*TO DO*:
1. Translate this sentence from the article on Texas foster care into Spanish: "The total per month has not since reached that peak: Boudreau reported to the council that there were 254 children in unlicensed placements in May."
2. Pick up the article on Texas foster care at its last sentence and continue writing it from there.

*PROVIDED TEXT*:
-------

More than 250 children in Texas foster care slept in hotels, offices or other unorthodox housing last month, as the state struggles to provide enough stable placements for kids in its care.
The latest numbers were provided in a report from an agency leader at a meeting Friday of the the Texas Family and Protective Services Council, which helps develop rules and policies for the Department of Family and Protective Services and meets every few months.
“Placement capacity is a big challenge for us,” said Brock Boudreau, a Deputy Associate Commissioner for Texas Child Protective Services, describing the issue of children without foster home placement as a “systemic issue” for the agency.
It’s an issue that has plagued the department for years. The number of children living in unlicensed placements such as hotels, rented office building space and even social workers’ cars reached as high as 416 statewide in July 2021, the agency reported then.
The total per month has not since reached that peak: Boudreau reported to the council that there were 254 children in unlicensed placements in May.
But per night, after waning at times in recent years, the average number of children in unlicensed placement crept back up last month. While the average reportedly decreased from 80 children per night in 2021 to 60 in 2022, May saw an increase: an average of about 100 youth per night were in these haphazard living situations.

-------

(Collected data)
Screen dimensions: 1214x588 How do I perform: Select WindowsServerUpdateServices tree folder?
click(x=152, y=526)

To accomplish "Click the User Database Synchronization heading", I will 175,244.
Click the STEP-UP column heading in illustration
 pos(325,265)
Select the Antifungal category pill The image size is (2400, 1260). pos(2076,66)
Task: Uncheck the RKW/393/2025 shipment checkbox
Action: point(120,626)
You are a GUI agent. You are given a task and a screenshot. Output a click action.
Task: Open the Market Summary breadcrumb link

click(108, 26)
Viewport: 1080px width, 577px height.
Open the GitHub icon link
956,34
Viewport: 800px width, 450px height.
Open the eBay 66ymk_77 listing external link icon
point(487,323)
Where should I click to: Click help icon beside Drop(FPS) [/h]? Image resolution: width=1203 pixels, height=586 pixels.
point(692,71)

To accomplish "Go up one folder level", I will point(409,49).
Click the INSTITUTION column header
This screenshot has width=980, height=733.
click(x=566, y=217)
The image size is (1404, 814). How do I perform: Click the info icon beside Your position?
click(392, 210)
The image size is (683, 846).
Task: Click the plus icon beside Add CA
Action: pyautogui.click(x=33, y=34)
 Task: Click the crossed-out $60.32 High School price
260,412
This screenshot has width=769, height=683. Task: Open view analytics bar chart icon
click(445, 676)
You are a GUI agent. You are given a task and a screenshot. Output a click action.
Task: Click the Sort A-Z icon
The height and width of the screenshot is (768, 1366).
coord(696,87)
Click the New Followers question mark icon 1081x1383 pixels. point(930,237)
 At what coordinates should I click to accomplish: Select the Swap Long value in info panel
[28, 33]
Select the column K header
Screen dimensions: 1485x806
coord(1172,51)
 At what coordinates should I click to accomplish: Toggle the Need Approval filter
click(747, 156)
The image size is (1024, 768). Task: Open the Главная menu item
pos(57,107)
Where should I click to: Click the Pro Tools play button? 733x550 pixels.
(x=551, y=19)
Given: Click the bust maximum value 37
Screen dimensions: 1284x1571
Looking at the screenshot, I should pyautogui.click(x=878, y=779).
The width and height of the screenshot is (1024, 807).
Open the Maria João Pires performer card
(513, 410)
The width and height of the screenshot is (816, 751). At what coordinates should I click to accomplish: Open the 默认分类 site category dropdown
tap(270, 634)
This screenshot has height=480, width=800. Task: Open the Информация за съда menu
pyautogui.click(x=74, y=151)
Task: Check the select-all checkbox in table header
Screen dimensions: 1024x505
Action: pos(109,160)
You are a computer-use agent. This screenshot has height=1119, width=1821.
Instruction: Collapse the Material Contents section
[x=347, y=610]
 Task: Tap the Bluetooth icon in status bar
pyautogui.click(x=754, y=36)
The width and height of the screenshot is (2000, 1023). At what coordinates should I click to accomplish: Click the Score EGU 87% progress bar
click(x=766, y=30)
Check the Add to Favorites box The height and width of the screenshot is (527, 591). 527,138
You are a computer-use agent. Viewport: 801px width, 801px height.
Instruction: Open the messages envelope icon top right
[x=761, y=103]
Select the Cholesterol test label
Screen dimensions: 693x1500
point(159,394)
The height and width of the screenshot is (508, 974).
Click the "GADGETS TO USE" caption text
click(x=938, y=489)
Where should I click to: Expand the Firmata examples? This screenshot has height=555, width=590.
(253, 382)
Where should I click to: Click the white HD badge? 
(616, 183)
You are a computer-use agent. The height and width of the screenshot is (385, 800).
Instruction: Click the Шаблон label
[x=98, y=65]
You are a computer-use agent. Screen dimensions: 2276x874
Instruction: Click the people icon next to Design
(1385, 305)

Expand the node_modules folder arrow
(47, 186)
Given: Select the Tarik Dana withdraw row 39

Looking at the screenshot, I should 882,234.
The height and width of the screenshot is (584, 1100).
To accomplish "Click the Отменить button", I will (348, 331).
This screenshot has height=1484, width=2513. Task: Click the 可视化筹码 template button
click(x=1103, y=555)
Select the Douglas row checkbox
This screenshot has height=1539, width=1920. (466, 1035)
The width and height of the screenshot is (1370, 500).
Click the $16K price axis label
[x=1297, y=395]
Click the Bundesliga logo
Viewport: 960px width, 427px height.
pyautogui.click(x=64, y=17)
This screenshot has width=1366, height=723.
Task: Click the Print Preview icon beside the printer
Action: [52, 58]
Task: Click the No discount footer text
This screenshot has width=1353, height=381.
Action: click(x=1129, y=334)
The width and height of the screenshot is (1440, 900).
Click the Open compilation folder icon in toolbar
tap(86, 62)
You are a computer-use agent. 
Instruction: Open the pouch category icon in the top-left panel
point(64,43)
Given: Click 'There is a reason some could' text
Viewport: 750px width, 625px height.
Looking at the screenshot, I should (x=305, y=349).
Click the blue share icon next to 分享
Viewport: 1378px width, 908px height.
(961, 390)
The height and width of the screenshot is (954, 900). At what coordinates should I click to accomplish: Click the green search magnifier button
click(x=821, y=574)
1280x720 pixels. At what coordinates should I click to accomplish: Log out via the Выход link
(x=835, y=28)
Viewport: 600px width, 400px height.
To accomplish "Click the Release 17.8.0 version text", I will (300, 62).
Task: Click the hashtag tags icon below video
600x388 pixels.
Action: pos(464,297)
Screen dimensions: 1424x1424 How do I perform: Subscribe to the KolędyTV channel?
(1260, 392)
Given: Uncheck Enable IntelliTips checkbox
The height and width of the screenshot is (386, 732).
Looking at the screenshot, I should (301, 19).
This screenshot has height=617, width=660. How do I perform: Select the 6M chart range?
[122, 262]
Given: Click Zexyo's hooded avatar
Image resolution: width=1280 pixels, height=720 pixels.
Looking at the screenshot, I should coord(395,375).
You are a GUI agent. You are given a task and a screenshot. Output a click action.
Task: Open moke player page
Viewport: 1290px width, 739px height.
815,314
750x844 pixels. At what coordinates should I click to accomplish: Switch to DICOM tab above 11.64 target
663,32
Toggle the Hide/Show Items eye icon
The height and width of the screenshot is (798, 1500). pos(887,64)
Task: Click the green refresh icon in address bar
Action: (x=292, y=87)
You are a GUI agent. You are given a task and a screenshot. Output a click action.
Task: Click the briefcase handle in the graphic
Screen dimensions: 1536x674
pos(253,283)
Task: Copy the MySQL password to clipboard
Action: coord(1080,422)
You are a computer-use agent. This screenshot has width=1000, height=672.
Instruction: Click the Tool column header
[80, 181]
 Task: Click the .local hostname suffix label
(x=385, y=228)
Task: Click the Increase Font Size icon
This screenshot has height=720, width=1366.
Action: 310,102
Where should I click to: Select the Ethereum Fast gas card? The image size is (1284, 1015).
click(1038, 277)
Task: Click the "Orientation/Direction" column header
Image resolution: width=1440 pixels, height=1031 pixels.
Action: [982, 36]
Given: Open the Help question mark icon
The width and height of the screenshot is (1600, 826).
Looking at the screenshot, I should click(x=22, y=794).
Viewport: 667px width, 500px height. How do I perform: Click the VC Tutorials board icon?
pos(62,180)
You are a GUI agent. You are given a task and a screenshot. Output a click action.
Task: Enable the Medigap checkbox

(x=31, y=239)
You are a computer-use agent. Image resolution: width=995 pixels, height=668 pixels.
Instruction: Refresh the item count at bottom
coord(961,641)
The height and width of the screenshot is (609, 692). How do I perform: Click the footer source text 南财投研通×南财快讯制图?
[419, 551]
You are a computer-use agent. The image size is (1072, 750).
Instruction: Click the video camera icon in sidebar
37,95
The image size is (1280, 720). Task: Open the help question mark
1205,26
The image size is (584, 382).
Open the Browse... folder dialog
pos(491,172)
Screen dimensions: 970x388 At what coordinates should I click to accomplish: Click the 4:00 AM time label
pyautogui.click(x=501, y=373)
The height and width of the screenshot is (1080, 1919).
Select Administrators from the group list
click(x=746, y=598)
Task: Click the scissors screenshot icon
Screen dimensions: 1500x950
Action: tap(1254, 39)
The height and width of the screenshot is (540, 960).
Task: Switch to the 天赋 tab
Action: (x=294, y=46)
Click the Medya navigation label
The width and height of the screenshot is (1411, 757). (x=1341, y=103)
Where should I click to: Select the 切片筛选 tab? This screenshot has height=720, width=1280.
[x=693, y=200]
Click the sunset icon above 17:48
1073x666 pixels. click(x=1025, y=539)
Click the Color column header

-------

*PER-TASK OUTPUTS*:
1. El total mensual no ha vuelto a alcanzar ese máximo desde entonces: Boudreau informó al consejo que en mayo había 254 niños en colocaciones sin licencia.

2.
“As with any process improvement, you can make good gains in the beginning and then you hit that wall,” Boudreau told the council. “That’s where it’s tough to make gains. Every time I come and address you, I tell you we’re doing the best we can.”
The issue of children in foster care without stable housing — known in the field as “children without placement,” or CWOP — has drawn concern from child advocates and been the subject of frustration for court monitors and a federal judge overseeing a yearslong lawsuit against the state and the Department of Family and Protective Services.
The lack of homes for these foster youth — children 13 and older who have often had behavioral or mental health challenges — leaves them vulnerable to exploitation, advocates and child welfare experts have consistently warned the agency and the courts.
In reports last year and early this year, monitors Deborah Fowler and Kevin Ryan, reporting to U.S. District Court Judge Janis Jack, have continued to warn of the risks of these temporary placements, questioning in the January report “whether the agency is adequately protecting children from a serious risk of harm when it continues to house children in CWOP settings.”
They wrote, “based upon the Monitors’ review of DFPS investigations of CWOP settings over the past 18 months, the answer frequently is no.”
Last year, two young teenagers under the care of the agency in unlicensed facilities were sexually assaulted after running away, despite the fact that at least one of them was supposed to be under “constant” supervision. In 2021, a teenager who snuck out of an unlicensed facility was fatally shot.
The next hearing for the case will be June 27, and a monitors’ report is expected to be filed prior to that meeting that summarizes their findings on whether the agency has improved.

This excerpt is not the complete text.